The Netherlands, finally, provides an interesting counterexample to South Africa. When the Netherlands became the first country in the world to legalise same-sex marriage in 2001, its government was as concerned about safeguarding religious freedom as some Australian senators are today.

Rather than legislate on the issue, however, the Dutch government hinted that municipalities could tackle the issue pragmatically, by shifting public service duties between registrars.

Initially, this solution was broadly supported. A decade later, however, the de facto exemptions became increasingly controversial.

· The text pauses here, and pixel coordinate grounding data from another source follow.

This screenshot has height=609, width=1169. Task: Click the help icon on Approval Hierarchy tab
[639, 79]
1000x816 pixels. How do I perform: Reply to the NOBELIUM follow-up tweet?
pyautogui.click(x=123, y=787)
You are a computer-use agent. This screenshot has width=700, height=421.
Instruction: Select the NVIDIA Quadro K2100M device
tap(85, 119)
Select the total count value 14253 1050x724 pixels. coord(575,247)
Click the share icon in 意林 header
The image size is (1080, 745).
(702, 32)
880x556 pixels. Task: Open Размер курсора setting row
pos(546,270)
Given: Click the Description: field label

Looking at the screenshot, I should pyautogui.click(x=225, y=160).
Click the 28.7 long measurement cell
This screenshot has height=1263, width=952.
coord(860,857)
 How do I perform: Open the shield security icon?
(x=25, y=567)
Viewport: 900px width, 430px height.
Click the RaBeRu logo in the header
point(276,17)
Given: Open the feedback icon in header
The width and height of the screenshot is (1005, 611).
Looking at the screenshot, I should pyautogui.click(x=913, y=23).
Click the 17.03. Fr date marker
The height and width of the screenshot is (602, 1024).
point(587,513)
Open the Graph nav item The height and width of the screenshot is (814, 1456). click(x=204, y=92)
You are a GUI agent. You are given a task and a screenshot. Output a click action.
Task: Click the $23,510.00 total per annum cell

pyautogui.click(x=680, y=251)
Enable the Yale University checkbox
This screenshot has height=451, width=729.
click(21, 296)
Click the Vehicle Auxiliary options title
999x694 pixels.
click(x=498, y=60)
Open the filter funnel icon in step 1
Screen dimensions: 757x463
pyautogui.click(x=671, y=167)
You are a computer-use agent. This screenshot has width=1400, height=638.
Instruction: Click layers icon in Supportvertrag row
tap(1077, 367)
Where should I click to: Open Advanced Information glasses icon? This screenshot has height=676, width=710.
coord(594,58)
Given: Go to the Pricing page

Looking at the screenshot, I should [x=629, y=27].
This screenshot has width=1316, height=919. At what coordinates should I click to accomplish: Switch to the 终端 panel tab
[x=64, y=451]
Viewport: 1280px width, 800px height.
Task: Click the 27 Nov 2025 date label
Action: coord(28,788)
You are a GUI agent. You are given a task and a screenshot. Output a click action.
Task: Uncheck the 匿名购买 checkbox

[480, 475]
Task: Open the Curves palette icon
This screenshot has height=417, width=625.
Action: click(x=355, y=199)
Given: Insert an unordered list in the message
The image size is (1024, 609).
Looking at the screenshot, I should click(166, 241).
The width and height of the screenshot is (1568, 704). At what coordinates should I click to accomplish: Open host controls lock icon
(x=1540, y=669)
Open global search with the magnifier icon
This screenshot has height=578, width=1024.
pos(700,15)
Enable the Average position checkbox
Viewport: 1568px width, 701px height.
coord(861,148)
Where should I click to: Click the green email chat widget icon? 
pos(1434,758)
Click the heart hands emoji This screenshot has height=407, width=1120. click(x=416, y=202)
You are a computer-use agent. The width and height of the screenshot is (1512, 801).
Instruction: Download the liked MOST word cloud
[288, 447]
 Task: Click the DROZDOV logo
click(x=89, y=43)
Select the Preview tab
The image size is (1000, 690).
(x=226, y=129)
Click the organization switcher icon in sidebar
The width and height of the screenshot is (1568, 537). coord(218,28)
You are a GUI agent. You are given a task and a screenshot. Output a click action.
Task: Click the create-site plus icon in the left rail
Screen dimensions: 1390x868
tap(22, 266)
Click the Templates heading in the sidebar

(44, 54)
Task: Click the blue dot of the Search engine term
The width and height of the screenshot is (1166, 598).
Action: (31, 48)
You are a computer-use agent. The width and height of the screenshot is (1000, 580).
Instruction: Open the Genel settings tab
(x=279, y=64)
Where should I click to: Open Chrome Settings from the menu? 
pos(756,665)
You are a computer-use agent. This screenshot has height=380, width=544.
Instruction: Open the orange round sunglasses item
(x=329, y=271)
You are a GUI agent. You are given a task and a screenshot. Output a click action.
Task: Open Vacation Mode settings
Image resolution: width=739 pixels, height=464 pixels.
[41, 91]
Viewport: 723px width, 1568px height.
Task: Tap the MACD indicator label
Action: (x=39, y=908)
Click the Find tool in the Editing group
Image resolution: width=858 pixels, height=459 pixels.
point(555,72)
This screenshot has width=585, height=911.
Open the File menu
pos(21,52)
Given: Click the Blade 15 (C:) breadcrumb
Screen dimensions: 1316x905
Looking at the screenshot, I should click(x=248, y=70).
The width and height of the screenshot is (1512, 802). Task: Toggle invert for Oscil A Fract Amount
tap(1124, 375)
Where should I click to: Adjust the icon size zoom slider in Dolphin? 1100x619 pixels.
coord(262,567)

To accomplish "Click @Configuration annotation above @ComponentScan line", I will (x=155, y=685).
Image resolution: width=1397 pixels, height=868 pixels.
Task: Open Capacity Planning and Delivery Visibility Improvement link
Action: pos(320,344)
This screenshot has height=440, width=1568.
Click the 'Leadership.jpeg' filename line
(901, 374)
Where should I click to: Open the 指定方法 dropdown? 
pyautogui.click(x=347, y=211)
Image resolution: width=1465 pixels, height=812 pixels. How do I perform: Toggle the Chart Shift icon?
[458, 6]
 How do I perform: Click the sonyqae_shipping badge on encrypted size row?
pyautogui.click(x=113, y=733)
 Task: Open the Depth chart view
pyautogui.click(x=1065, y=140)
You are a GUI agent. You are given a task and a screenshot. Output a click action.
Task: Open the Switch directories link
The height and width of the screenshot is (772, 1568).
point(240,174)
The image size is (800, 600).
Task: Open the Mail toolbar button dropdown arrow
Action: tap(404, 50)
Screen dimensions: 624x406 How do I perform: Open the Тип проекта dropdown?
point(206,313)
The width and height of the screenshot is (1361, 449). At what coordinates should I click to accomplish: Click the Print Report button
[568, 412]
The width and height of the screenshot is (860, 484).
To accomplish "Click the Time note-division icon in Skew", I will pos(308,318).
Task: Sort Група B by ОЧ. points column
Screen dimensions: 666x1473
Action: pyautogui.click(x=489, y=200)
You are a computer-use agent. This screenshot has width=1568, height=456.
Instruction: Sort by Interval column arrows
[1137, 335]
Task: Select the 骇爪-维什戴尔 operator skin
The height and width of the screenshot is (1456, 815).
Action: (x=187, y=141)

They were seen to stand in the way of genuine equality. In 2014, the Dutch legislator put an end to the divisive debate by legislating to explicitly prohibit exemptions for all future registrars.

WHY AUSTRALIA SHOULD NOT INTRODUCE EXEMPTIONS

My own analysis, for what it is worth, is that civil celebrants should not be exempt from same-sex marriage legislation, for equality reasons.

When legislators allow civil celebrants to refuse to marry same-sex couples, they cause LGBTQI expressive harm. By extending equality with one hand, only to take it away with the other, such legislators continue to treat LGBTQI as second-class citizens.

Local authorities in the UK are free to decide on the approach that best fits their local circumstances. Picture: Getty Images

Australian law already allows ministers of religion to refuse to marry, among others, persons of a different faith or divorcees. Extending this entitlement to cover same-sex marriages, as the Smith Bill envisions, is a logical extension of an acceptable – and accepted – principle.

Exemptions for civil celebrants are different in two senses. First, civil celebrants provide a public service. The only way for same-sex couples to exercise their impending legal right to marry, so long as ministers of religion refuse to marry them, is with the help of a civil celebrant.

Second, civil celebrants are not entitled to refuse to marry persons of a different faith or divorcees. Exempting civil celebrants under same-sex marriage legislation would thus introduce a right where previously there was none.

In deciding what solution would best fit the Australian context, our Parliament should also not lose sight of the primary aim of the law: extending marriage equality to same-sex couples.

From the perspective of equality, granting exemptions to civil celebrants undermines the primary aim of the law.